**Records for the task:**
Content starts

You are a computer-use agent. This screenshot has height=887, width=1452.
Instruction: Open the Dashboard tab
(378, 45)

Content ends
Content starts

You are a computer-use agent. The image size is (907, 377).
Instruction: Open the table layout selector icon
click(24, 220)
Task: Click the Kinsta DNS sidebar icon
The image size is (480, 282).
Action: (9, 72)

Content ends

**Task description:** Which lines of the data include "agent"? Copy each of them.

**Expected output:**
You are a computer-use agent. This screenshot has height=887, width=1452.
You are a computer-use agent. The image size is (907, 377).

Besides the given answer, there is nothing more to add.